そこで、もっと安くて丈夫なやつはないかと探したところ、自作されている方の動画が見つかりました。 作り方は様々で、レールを金属パイプで作ったり、IKEAの商品を組み合わせて激安で仕上げているものもありました。 中でも目にとまったのがこちらの動画です。
これらの自作カメラスライダーは、プルトンチェン ローラーパックという製品を使い、重要となるレールの製作の問題を解決していました。
カメラスライダーは、レールの滑らかさが重要です。これを自作するもは骨が折れる作業ですが、世の中には便利な商品があるものです。 それがプルトンチェン株式会社のローラーパック。 構造的には、Konova K2と同様のベアリング3点保持方式のローラとレールがセットになった産業用パーツです。 上記の動画だと、R25が利用されていますが、カメラの重さと、レールの剛性を考R40型にしました。 R40型の方がガタつきが少ないようです。
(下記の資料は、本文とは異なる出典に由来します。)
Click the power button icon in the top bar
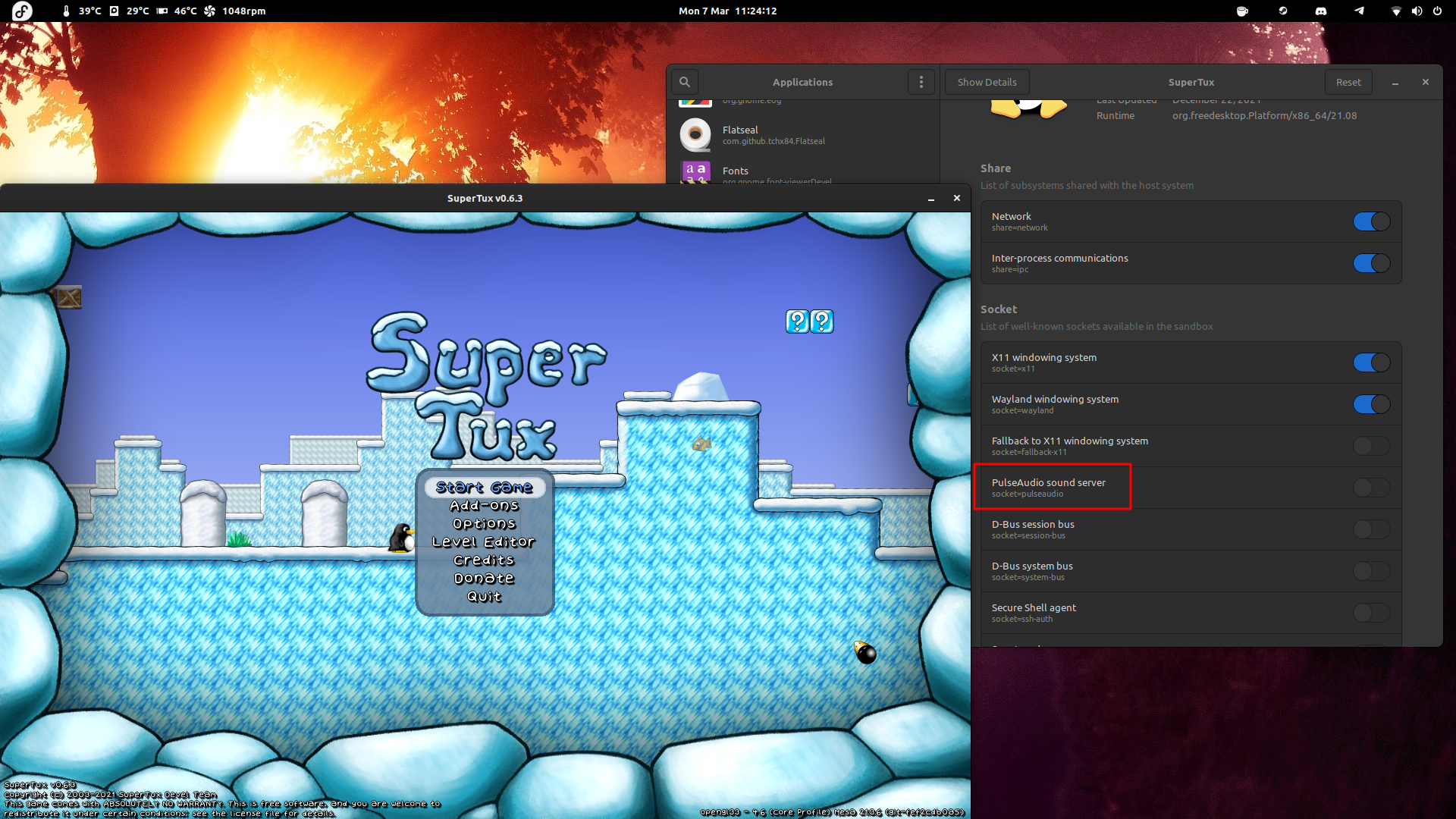 click(1438, 11)
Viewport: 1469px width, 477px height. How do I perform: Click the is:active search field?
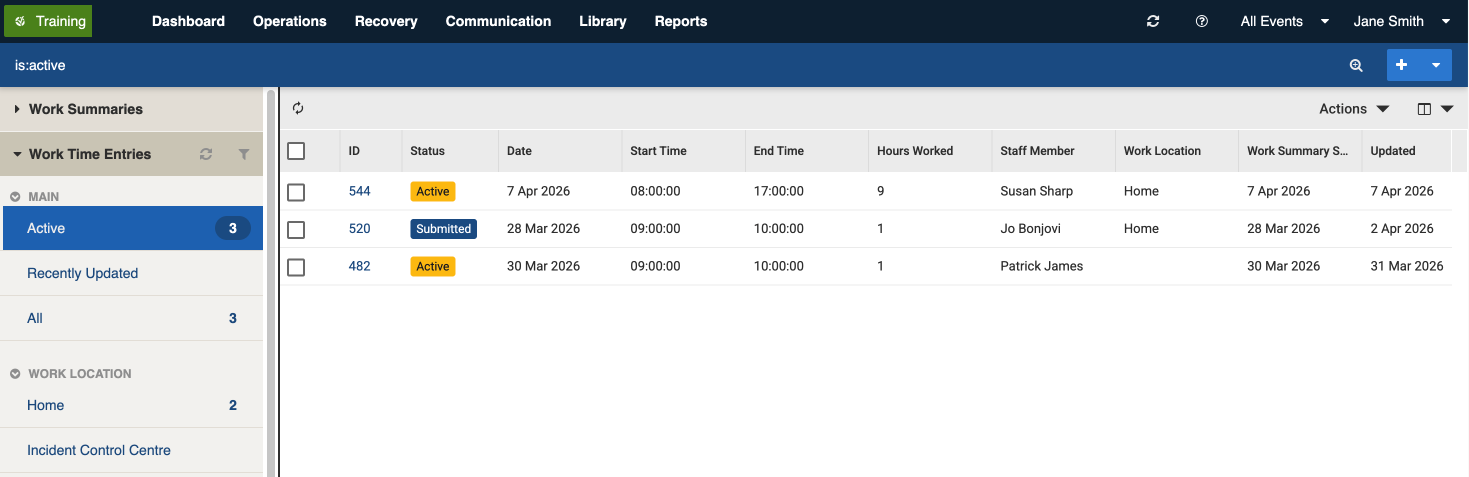pyautogui.click(x=600, y=65)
プルトンチェン ローラーパック製品情報 http://www.pulton.co.jp/roller.php
購入はインターネットホームセンターIHC.MonotaRO http://ihc.monotaro.com/p/179518/から注文しました。
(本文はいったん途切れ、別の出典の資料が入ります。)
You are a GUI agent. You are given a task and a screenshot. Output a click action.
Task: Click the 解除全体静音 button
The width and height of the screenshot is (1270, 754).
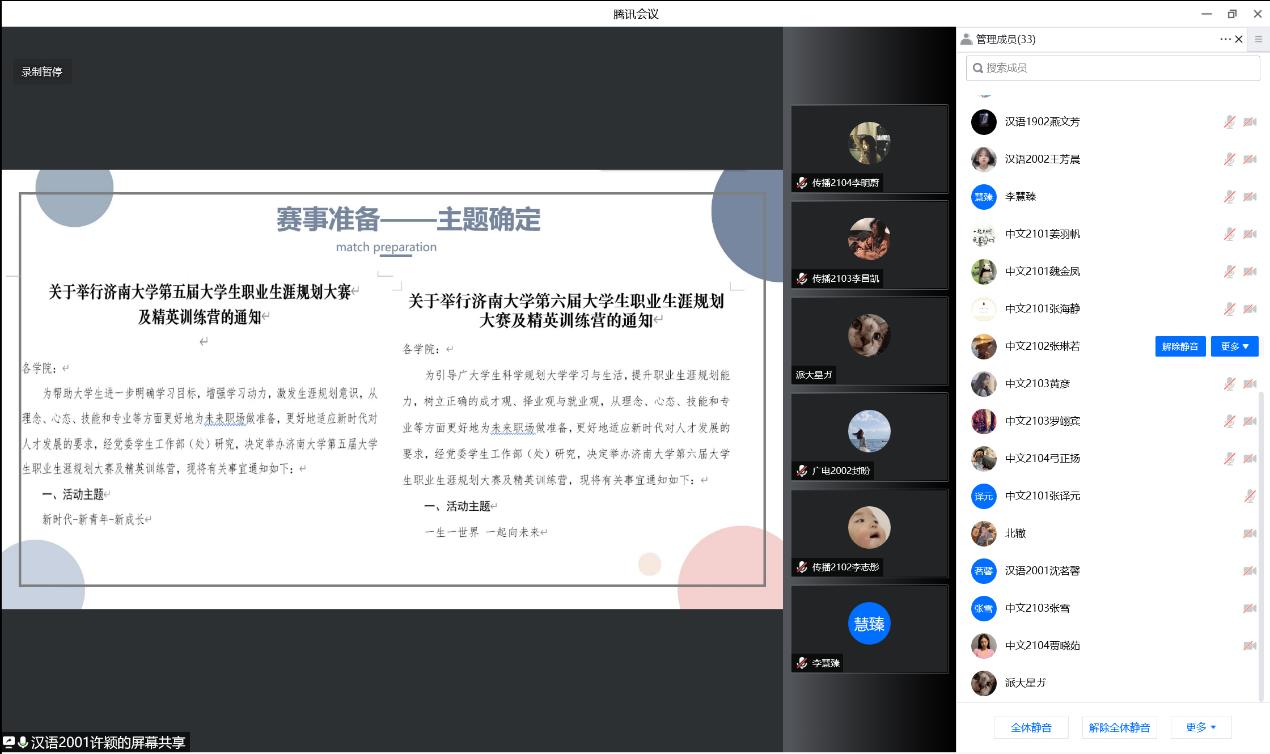(1119, 727)
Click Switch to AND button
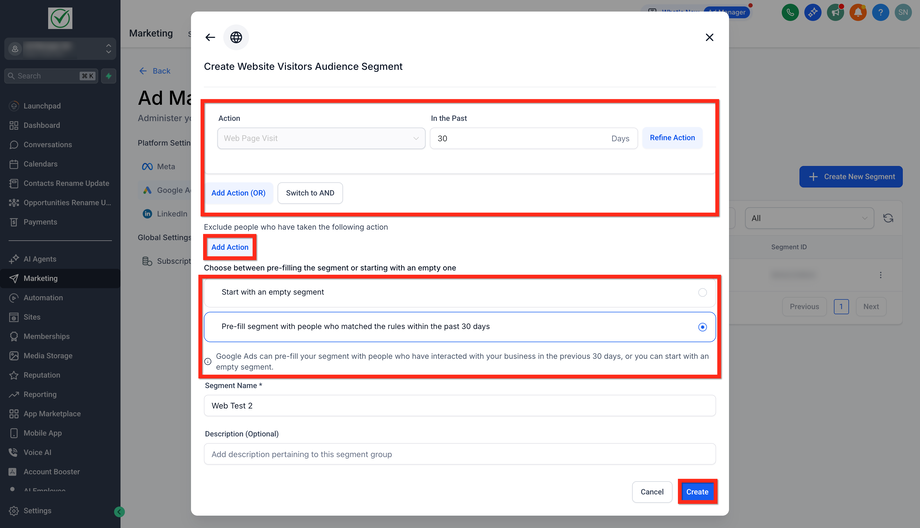The height and width of the screenshot is (528, 920). pos(310,193)
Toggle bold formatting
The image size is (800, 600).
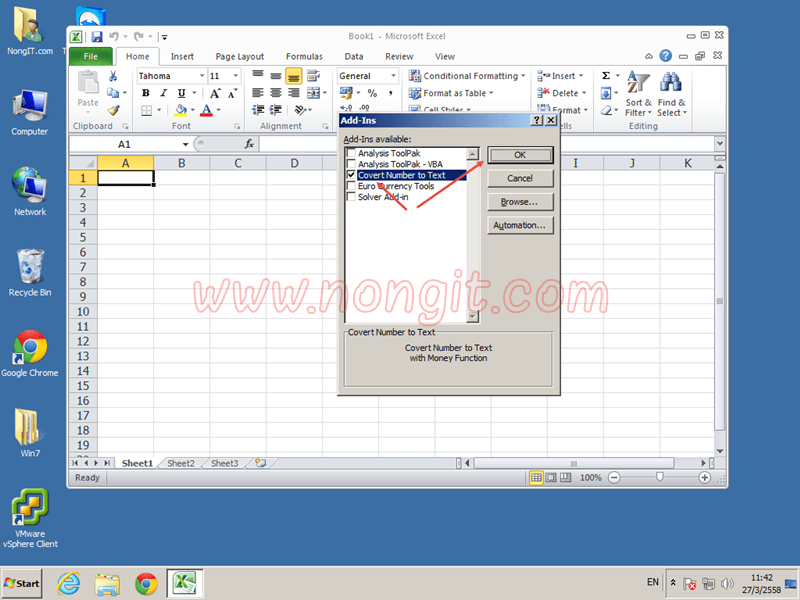[x=146, y=93]
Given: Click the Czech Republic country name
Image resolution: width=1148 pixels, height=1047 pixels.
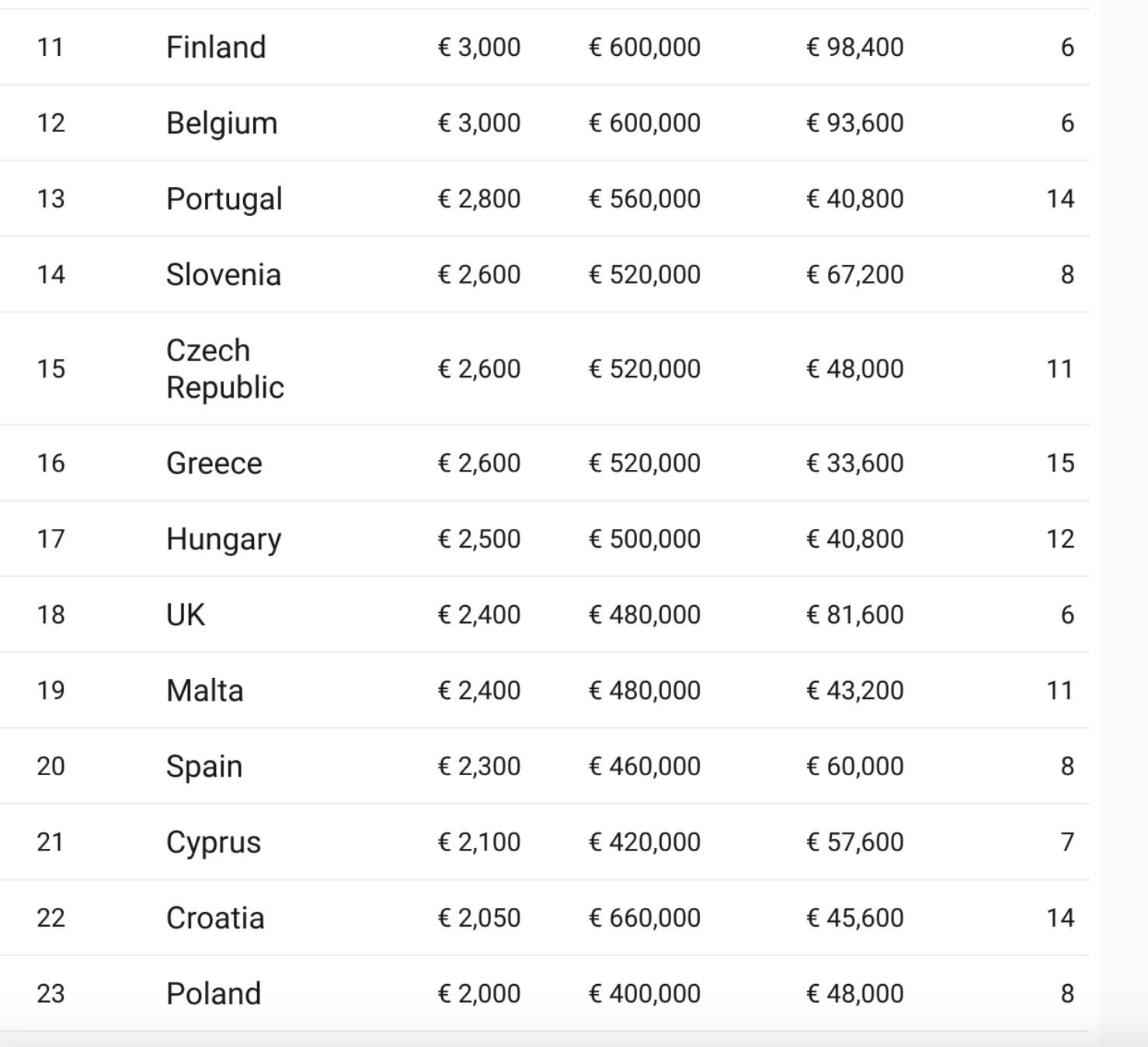Looking at the screenshot, I should 224,369.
持ち運びを考え、持っている三脚と同じ長さの、全長70cm R30-700L を購入しました。レールの稼働有効長が60cmなので、ちょうど期待していた長さとなりました。4849円
到着時は、グリスが大量に塗られていたので、一度脱脂してから、レールとベアリングにグリスを塗りました。 ノングリスでも問題無いようですが、リチウム系のグリスを薄く塗っています。 ここで誤算だったのが、思っていたよりも動かすのにトルクが必要でした。
雲台や三脚との接続部分は、MDFボードで製作しようと思いましたが、力が掛かる箇所なので、アルミニウムで台座を作ることにしました。 ボール盤などを貸し出している所で借りようとしましたが、レンタル料が高く、ドリルビットの持ち込みが必要だったりするので、加工業者に頼むことを視野に入れ、製図を行い見積もりを出すことにしました。
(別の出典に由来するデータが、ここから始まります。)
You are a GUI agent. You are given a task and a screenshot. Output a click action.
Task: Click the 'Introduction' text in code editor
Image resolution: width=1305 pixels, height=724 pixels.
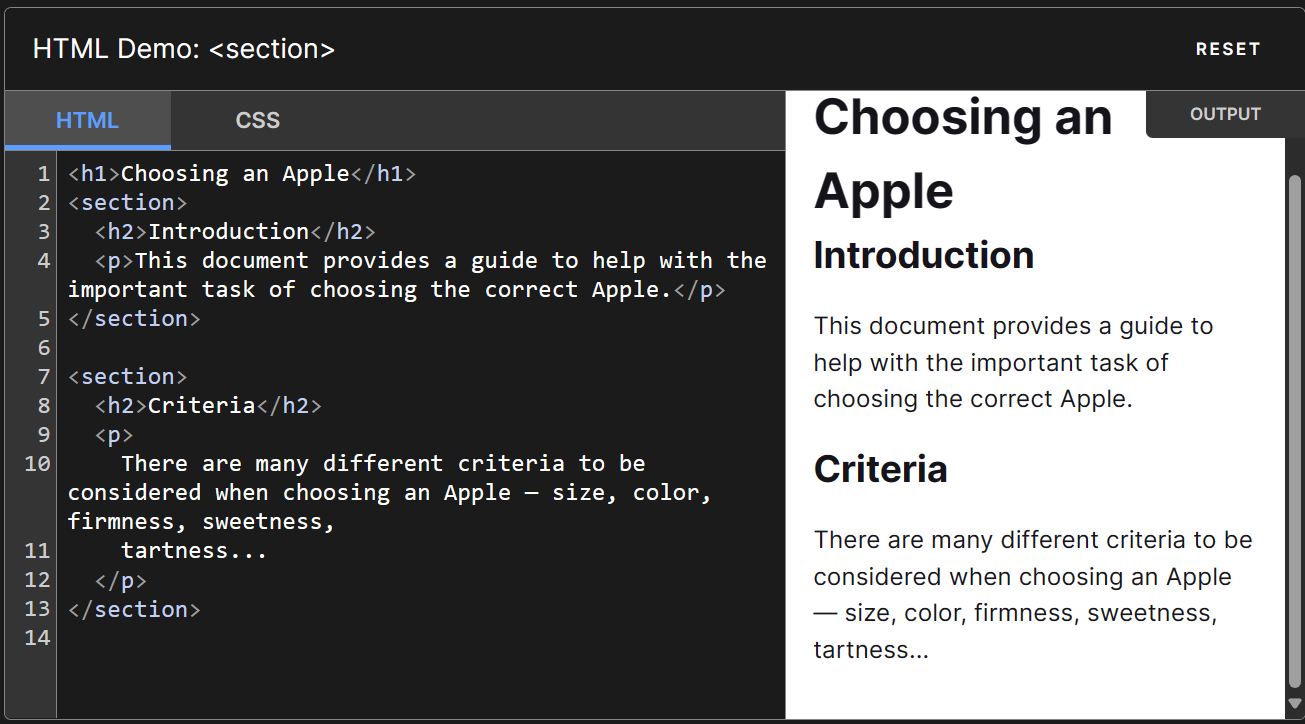point(229,232)
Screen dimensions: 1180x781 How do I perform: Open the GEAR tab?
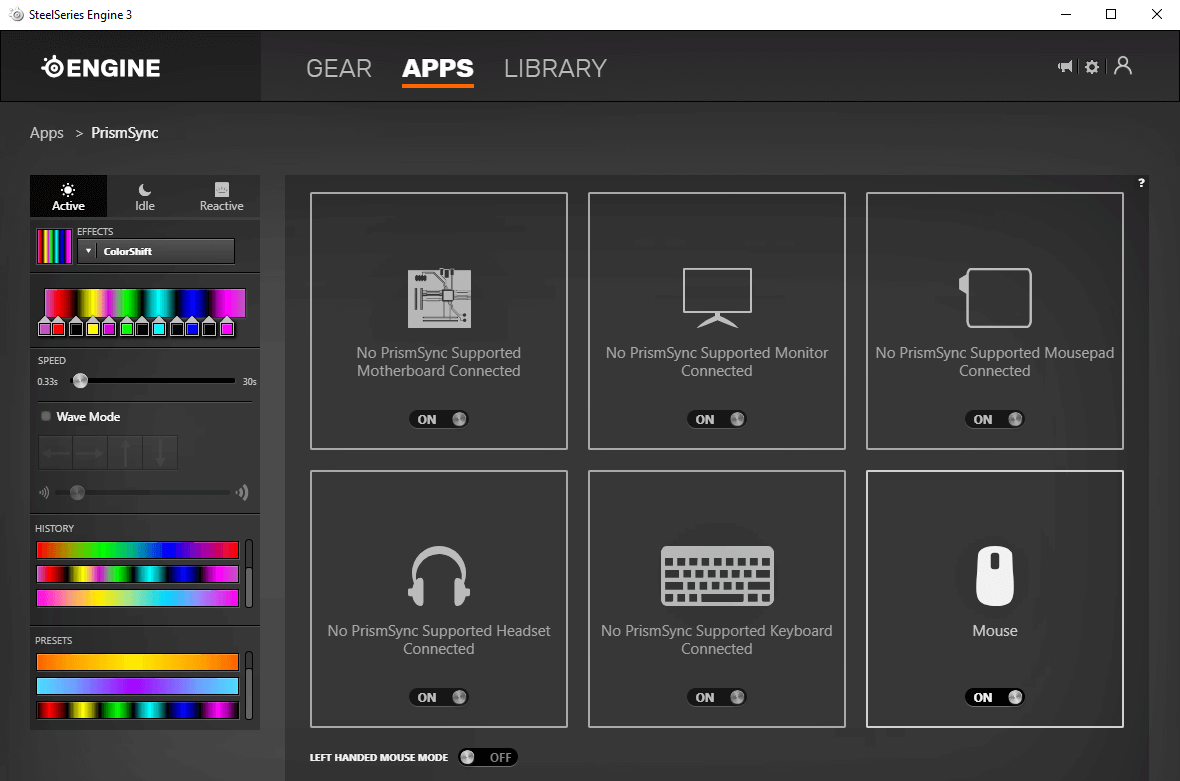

高校生の時に、7000番(超超ジュラルミン)の板を数時間かけて弓のこで切った記憶が蘇る……
早速、雲台を固定する台と、三脚を接続する台を設計・製図することにしました。 製図に関して、以前はJw_cadを使っていましたが、Windows環境が無いのでIllustratorで書きました。 適当製図ですが、見積もりに出した会社からツッコミはありませんでした。
注意事項
・図面と実際に頼んだ物は若干異なります。(ねじサイズ・ねじ切り箇所など)
・必要に応じて、紐をつける金具設置や、一時的に固定するためのタップを入れると良いかもしれません。
・材質はアルミニウムA5052 A3003を想定しています。
複数の会社に加工の見積もりを出してみました。 いずれの会社もメールでの問い合わせましたが、全ての会社から2時間以内に返答が来る気合の入り方に驚きました。
A社 B社
約15000円 納期1ヶ月・3週間 一部加工無し
アルミプラス 小池製作所 http://www.al-plus.jp/
7058円 納期2週間 図面通り
いずれも送料込み・表面加工なしです。 アルミプラスのみ納期が早い上に他社の半額以下でした。 この価格なら自分で加工するより、綺麗でコストが安いので、アルミプラスに発注する事に決定しました。 R加工は自分でやったら、荒いヤスリで削る加工になりそうですし、そもそも都合が良い素材が手に入りません。 フライス盤様様ですね。
注文から丁度二週間後、納期通りに到着しました。 期待通りの仕上がりで満足です。 今回発注したパーツは、形状・サイズ共に仕上げがしやすいものだったようで、最終的な仕上げも機械加工で行ってくれたようです。
削ったアルミは錆びます。また、削り出しのアルミは割と傷がつきやすいです。 そこで、表面の処理を行うわけですが、簡単にラッカーで塗装する方法では剥げやすく、外に持ち出すことが多いので向いていません。 今回はアルミらしい表面処理である、アルマイト処理を行うことにしました。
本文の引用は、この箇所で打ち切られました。